*Task instructions*
Your answer should be one number: the count of lines below that contain "message".

***** Data to process

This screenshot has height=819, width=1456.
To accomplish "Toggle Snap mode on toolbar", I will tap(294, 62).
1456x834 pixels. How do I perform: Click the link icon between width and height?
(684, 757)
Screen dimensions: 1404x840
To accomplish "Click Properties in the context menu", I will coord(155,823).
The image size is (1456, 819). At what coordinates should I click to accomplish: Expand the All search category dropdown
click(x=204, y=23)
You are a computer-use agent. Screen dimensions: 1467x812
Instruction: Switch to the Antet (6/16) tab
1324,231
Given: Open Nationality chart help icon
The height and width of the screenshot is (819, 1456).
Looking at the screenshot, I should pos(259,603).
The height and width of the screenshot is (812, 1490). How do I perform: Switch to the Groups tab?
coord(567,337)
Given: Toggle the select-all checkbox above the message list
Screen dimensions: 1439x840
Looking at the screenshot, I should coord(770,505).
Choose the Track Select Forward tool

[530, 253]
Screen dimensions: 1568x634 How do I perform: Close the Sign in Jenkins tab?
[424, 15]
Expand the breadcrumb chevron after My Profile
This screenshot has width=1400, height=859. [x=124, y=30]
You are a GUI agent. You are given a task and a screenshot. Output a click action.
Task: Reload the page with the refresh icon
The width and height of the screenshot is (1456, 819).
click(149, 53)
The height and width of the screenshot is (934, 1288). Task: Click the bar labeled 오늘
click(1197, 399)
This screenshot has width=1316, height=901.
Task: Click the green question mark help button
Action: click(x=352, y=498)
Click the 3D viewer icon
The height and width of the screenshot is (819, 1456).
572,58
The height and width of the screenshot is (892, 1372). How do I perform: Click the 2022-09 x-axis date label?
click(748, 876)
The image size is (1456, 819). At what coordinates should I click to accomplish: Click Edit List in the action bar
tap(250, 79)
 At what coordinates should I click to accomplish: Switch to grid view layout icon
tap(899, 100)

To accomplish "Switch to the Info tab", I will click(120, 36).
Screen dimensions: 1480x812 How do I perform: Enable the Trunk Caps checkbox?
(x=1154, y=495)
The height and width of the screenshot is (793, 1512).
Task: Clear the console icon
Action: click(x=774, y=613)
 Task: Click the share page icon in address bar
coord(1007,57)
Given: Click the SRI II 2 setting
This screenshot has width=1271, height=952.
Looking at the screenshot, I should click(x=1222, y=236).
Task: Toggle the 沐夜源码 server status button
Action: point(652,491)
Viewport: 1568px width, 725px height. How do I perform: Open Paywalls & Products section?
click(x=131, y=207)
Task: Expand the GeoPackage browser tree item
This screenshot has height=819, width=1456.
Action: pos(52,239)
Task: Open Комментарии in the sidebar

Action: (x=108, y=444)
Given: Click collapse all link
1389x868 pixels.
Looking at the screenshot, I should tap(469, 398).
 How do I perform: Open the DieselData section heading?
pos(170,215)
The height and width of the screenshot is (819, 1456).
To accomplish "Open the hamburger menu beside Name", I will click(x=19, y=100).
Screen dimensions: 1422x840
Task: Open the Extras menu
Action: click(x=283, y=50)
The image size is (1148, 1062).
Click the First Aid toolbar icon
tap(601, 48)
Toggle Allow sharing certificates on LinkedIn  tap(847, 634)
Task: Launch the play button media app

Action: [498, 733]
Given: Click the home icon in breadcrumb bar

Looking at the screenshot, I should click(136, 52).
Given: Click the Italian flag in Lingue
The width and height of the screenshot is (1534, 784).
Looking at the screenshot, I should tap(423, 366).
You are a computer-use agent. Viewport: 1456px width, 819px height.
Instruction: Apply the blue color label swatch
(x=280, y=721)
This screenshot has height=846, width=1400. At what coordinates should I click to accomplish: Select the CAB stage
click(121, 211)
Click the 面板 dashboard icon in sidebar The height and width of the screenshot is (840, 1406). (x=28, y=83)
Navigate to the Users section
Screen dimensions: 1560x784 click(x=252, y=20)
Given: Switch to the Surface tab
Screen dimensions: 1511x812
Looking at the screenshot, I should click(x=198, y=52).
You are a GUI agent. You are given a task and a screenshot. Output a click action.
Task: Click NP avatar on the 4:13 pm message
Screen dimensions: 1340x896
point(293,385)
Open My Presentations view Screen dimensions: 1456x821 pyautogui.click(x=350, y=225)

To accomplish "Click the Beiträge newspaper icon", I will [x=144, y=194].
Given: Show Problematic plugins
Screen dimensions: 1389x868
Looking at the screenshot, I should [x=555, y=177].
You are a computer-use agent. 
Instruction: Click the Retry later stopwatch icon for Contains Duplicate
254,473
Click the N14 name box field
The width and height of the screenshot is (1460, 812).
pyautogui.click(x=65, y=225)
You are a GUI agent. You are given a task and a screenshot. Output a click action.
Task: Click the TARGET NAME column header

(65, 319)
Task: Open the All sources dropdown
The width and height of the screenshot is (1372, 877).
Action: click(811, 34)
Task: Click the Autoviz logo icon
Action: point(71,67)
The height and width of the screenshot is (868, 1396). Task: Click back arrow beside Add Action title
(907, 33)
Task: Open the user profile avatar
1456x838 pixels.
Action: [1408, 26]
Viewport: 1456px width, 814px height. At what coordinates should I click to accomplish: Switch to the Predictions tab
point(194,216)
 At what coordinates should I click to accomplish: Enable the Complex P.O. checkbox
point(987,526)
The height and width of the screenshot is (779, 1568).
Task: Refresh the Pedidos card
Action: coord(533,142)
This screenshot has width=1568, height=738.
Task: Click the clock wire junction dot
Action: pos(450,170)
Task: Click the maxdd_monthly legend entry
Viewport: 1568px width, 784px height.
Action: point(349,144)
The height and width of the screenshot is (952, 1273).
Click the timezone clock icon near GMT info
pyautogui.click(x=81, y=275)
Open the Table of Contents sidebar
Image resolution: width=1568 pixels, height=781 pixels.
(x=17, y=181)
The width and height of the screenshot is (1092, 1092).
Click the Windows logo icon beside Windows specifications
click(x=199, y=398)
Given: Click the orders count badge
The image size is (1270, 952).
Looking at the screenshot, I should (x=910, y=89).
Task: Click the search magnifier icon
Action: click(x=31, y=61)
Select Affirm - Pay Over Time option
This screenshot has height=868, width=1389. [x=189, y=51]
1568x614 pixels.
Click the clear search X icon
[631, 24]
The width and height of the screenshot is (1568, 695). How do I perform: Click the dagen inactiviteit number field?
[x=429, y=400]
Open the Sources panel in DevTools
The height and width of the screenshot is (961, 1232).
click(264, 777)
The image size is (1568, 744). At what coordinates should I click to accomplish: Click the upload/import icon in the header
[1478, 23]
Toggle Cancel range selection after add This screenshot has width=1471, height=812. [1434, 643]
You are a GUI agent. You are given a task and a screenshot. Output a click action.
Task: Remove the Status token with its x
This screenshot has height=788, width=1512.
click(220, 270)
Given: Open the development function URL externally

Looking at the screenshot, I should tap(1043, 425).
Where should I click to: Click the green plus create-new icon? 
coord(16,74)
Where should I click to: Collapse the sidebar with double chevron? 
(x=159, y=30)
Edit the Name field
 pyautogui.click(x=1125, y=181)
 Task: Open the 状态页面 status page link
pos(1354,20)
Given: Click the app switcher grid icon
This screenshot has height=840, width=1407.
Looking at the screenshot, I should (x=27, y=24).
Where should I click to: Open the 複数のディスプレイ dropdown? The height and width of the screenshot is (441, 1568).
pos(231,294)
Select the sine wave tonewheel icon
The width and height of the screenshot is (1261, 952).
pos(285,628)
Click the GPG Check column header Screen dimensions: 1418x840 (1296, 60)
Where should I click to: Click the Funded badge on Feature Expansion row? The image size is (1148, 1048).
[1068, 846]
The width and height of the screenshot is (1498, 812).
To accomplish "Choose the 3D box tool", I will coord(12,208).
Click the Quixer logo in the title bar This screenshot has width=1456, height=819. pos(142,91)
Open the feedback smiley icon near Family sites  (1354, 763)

**********

*Answer below*
2